Outliers are extreme values in the data. They don’t follow the same general pattern as all the other data. One easy way to detect outliers is to visually inspect a distribution for values that stand out. For example, if we add an extreme value to our simple vector, it is easy to see that it is an outlier when we look at the boxplot.

# add extreme value (25)
simple_vector_outlier <- c(1, 1, 1, 2, 2, 2, 2, 2, 3, 5, 5, 6, 7, 25)

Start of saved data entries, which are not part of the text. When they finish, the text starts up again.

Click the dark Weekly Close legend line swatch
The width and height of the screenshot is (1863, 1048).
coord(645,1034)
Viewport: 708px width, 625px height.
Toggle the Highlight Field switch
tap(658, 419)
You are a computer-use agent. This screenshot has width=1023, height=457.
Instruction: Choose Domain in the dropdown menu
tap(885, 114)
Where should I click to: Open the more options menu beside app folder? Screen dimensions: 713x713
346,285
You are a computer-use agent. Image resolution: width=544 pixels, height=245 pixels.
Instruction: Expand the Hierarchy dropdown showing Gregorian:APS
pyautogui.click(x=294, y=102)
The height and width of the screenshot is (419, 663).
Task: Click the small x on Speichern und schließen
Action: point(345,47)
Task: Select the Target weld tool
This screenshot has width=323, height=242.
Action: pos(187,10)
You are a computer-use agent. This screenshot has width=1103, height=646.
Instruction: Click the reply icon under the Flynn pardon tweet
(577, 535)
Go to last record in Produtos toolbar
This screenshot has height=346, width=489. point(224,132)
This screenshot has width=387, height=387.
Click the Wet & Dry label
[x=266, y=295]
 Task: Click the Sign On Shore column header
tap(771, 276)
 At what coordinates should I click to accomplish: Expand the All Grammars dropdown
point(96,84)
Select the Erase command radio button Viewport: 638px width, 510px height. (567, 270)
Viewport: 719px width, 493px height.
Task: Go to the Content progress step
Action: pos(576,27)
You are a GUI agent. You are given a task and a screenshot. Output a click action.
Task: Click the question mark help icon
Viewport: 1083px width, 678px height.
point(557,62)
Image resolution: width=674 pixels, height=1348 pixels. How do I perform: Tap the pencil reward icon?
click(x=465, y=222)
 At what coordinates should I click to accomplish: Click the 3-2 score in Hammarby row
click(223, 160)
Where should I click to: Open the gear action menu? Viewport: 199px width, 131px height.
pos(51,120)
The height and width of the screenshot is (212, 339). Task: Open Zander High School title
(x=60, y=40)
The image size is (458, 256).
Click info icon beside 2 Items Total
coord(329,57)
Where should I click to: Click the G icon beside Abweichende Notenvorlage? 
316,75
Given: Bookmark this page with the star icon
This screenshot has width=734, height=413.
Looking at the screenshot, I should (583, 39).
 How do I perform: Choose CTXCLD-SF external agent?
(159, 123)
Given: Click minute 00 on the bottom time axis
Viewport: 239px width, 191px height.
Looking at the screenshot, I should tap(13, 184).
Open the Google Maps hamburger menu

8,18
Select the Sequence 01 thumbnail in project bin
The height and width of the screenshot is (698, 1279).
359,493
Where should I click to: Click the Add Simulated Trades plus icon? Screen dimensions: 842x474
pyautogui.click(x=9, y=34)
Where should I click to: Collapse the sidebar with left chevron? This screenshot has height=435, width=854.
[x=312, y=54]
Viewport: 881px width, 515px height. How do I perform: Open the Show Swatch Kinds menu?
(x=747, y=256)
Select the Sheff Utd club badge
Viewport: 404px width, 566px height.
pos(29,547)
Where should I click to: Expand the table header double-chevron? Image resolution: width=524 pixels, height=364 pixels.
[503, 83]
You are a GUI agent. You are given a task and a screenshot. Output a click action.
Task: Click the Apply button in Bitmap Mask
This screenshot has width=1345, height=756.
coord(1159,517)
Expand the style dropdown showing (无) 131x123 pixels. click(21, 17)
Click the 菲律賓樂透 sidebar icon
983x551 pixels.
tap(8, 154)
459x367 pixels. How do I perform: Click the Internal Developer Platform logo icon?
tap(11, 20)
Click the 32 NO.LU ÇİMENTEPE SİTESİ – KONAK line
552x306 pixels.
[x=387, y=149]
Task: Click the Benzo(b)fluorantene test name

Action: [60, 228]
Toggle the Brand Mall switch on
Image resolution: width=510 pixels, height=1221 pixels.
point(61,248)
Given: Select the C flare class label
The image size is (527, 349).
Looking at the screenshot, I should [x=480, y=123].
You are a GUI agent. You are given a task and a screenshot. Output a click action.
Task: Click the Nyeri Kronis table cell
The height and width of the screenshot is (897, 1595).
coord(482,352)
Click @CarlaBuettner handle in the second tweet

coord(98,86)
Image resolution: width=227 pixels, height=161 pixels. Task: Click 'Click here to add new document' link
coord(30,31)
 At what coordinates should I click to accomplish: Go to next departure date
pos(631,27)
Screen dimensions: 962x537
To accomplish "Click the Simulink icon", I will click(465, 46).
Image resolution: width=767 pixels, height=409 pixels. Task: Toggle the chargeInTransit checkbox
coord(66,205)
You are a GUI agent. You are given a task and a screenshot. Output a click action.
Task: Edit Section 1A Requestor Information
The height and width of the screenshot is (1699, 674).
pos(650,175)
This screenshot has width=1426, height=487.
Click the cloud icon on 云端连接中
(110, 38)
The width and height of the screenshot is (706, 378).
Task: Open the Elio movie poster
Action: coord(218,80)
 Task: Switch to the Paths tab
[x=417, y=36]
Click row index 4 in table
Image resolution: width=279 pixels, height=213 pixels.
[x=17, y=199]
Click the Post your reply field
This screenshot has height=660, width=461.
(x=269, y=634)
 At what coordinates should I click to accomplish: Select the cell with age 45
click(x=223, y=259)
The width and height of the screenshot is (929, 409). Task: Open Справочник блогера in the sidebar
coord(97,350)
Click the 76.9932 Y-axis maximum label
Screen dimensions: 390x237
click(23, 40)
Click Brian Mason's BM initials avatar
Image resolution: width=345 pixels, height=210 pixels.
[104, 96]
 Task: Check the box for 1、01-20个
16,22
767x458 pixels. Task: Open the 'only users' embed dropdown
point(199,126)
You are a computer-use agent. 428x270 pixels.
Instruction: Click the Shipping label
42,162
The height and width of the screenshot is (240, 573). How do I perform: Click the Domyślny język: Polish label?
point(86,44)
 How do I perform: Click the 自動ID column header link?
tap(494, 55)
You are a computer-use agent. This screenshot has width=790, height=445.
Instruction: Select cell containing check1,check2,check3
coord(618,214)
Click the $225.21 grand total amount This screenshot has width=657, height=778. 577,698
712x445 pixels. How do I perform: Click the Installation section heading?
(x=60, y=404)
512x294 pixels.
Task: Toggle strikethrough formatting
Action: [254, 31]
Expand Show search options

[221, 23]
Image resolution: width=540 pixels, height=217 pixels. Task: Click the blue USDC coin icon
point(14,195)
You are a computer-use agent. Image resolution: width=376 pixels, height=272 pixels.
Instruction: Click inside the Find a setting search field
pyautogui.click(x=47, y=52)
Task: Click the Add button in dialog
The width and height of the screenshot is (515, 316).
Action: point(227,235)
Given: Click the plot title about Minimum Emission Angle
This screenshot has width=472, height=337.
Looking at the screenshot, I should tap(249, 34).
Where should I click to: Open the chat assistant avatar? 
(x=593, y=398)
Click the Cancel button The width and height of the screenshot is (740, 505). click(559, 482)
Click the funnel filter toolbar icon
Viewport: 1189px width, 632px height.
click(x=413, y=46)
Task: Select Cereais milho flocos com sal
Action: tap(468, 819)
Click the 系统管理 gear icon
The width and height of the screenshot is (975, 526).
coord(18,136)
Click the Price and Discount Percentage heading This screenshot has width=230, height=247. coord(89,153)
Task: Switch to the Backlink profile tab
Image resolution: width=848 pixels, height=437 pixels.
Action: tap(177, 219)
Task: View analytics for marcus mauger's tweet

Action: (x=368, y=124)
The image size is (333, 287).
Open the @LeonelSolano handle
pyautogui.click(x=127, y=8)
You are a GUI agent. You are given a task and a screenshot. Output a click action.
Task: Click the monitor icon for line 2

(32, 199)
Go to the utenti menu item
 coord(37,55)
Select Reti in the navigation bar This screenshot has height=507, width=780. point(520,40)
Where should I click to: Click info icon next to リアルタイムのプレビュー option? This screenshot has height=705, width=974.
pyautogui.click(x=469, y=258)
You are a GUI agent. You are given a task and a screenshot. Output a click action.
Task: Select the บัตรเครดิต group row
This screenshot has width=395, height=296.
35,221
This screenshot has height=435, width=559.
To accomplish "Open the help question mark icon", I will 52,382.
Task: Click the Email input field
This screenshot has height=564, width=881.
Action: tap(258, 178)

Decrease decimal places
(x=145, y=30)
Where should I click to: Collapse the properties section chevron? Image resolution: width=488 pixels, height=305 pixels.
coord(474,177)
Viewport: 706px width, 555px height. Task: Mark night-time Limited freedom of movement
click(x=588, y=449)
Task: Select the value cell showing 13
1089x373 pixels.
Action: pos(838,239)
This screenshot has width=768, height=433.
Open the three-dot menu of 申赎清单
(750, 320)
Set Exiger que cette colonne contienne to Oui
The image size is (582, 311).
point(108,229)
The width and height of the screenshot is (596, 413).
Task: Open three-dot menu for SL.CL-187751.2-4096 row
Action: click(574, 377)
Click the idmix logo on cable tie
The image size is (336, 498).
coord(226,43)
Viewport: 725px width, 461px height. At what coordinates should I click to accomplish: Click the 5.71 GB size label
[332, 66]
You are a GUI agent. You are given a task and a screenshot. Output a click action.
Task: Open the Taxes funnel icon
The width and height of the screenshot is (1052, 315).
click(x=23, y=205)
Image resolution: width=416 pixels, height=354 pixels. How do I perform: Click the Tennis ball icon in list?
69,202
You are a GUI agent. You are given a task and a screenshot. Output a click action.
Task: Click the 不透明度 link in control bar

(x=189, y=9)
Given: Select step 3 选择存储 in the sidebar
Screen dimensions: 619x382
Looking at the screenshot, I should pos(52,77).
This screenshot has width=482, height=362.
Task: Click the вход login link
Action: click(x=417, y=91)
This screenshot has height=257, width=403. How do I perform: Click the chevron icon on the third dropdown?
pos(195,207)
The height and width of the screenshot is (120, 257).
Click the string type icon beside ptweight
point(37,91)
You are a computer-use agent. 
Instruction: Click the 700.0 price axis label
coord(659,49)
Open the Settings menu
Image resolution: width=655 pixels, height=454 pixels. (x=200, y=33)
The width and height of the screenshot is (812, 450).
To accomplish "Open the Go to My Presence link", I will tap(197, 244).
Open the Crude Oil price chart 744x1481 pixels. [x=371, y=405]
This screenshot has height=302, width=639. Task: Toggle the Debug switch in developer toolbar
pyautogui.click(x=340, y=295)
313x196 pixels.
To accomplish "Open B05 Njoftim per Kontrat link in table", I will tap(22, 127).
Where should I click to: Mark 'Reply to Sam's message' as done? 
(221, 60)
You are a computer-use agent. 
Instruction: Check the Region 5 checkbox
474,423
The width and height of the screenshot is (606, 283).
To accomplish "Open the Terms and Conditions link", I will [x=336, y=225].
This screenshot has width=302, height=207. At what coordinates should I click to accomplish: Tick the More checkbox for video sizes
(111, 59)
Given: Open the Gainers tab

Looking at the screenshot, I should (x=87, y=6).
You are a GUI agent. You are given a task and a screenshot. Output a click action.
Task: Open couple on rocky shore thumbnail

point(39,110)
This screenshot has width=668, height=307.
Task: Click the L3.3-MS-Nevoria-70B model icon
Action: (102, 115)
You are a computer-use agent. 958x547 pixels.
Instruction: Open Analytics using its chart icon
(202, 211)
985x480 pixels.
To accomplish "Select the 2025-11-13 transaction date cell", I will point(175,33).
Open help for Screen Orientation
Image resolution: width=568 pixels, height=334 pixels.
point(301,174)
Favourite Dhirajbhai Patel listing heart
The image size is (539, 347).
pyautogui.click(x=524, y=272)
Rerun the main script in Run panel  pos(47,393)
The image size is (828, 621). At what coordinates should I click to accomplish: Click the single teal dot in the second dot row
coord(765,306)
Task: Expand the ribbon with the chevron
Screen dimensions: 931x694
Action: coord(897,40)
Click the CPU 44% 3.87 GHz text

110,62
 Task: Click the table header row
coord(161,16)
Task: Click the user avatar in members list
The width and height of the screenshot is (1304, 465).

# visualize outlier with boxplot 
boxplot(simple_vector_outlier)

z-scores

Another way to identify outliers is to standardize the scores in our dataset, i.e. to convert them to z-scores. To do this, we take each score’s distance from the mean and divide it by the standard deviation:

\[ z = \frac{x_i - M}{s} \]

This tells us, for each score, how many standard deviations it is away from the mean. Some people use the rule of thumb that if a score is above or below 3 standard deviations from the mean, it should be considered an outlier.

To standardize scores in our dataset, we can use the scale() function.

simple_vector_outlier <- c(1, 1, 1, 2, 2, 2, 2, 2, 3, 5, 5, 6, 7, 25)

as.numeric(scale(simple_vector_outlier)) # the as.numeric() here just returns a vector instead of a matrix for formatting purposes
##  [1] -0.57620491 -0.57620491 -0.57620491 -0.41486753 -0.41486753
##  [6] -0.41486753 -0.41486753 -0.41486753 -0.25353016  0.06914459
## [11]  0.06914459  0.23048196  0.39181934  3.29589207

Based on this output, how many standard deviations above the mean is our extreme value, 25? Should it be considered an outlier?


Summarizing data

So far we have been calculating various descriptive statistics (somewhat painstakingly) using an assortment of different functions. So what if we have a dataset with a bunch of variables we want descriptive statistics for? Surely we don’t want to calculate descriptives for each variable by hand…

Fortunately for us, there is a function called describe() from the {psych} package, which we can use to quickly summarize a whole set of variables in a dataset.

Let’s look back at our world_happiness dataset…

psych::describe()

This function automatically calculates all of the descriptives we reviewed above (and more!)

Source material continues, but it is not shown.